Rocco was the one who dragged me out of the bar I had forced him to take me to, muttering the entire time about lovesick fools and Dons that were too stubborn for their own good.

Somehow we ended in his apartment on the Lower East Side, a fucking hole in the wall since he spent most of his time watching after me.

“Here you go,” he said as he dumped me on the sofa. “Something tells me she doesn’t want you back in your own fucking house tonight.”

I rubbed a hand over my face wearily. The liquor dulled my senses to the point where I couldn’t see straight. Normally I wasn’t one to be out of control like this, but fuck, the pain that I had felt lying to Leda hadn’t gone away like it was supposed to.

In fact, it had only intensified the longer I was away from her. I had hurt her, hurt her for no fucking reason at all.

Well, not no reason.
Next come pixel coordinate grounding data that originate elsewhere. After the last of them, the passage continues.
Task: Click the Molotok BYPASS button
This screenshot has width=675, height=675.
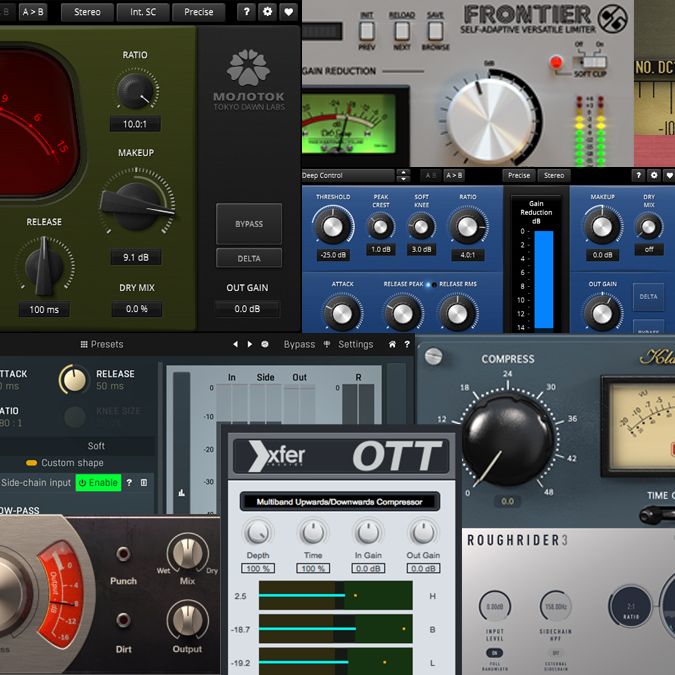Action: pos(249,224)
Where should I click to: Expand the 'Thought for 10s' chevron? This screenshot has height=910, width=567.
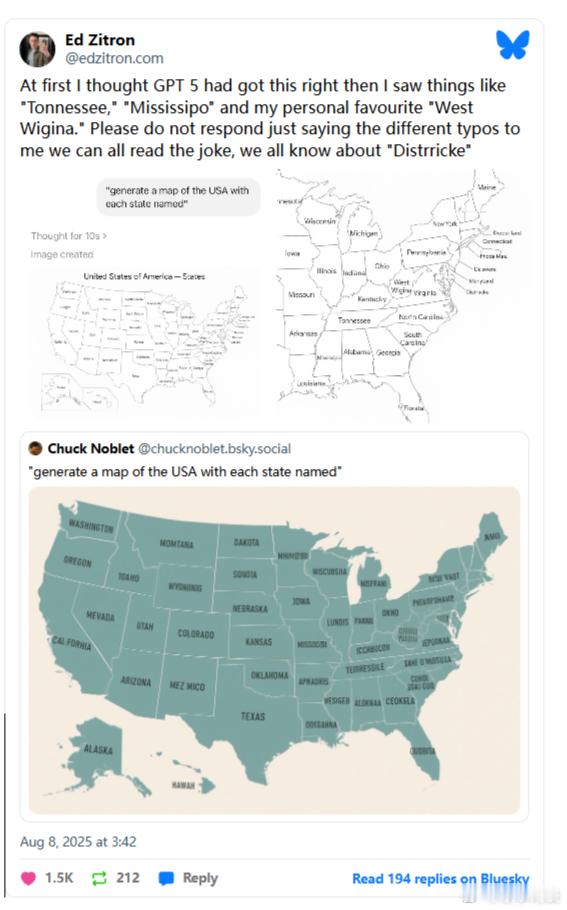click(x=104, y=236)
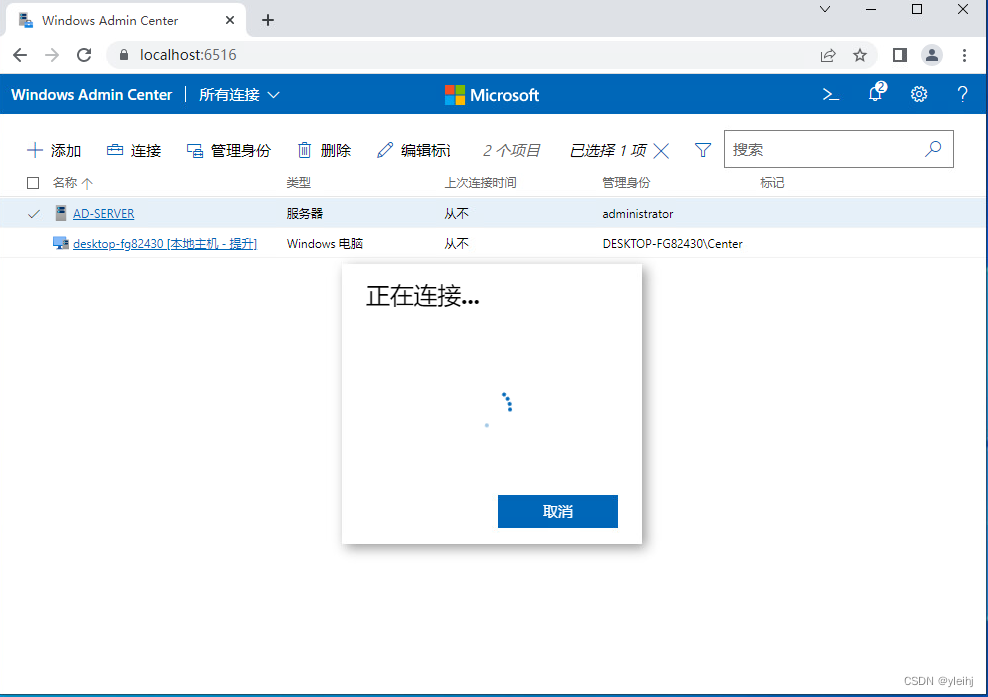Image resolution: width=988 pixels, height=697 pixels.
Task: Switch to the Windows Admin Center browser tab
Action: (x=113, y=20)

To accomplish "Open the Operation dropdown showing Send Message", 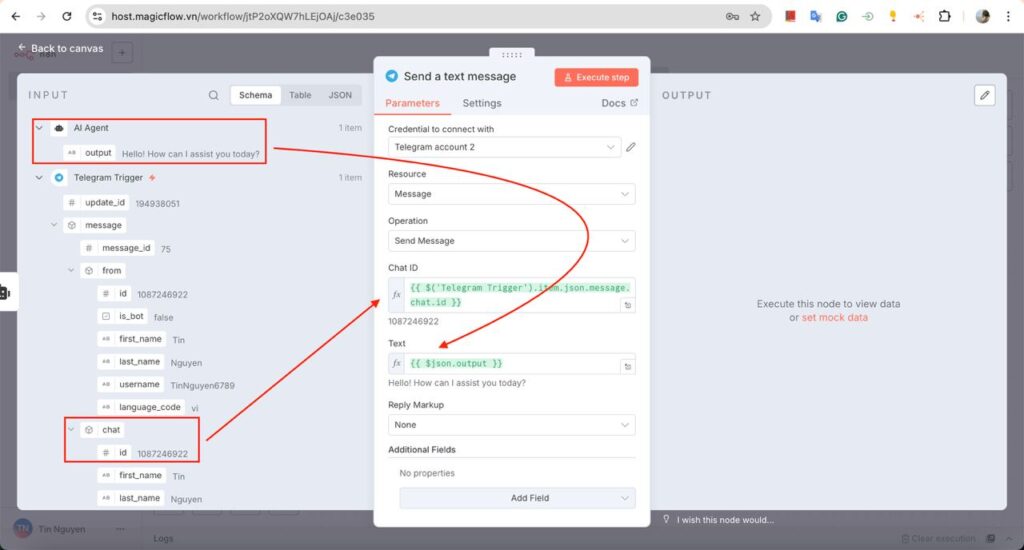I will tap(511, 241).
I had hurt her because I couldn’t stand to look at myself in the mirror and know that she had made me fall in love with her.

“Fuck,” I growled, leaning back against the sofa.

Rocco chuckled as he lowered himself into the leather recliner, clasping his hands loosely between his legs. “So, you figured it out.”

I eyed him. “What?”

“That you care for her.”

“This wasn’t the plan,” I said after a few minutes, closing my eyes so I didn’t have to see the truth slapping me in the face. “She wasn’t supposed to be like this. She was supposed to be a spoiled princess that I could just throw away once I was done with her. This shit is not fair.”

“Well,” Rocco decided. “You could just stay away for a few days. I can have the guys take care of her.”

“Don’t fucking touch her,” I interrupted, my voice laced with steel. I would rip their heads off if they laid one finger on Leda. She was mine.

“Look, I’m just trying to help,” Rocco snorted. “But if you don’t want her gone, then why the hell are you sitting here in my fucking living room, drunk off your ass instead of back home apologizing?”

Because I was an asshole and a monster.Because I thought I could destroy her and keep my fucking heart safe from being hurt.

Because she had gotten too close for comfort for me. Leda had broken down the walls. Seeing her in my penthouse tonight, being domestic as fuck, had started to make me want other things for my future. Things that didn’t involve the Mafia.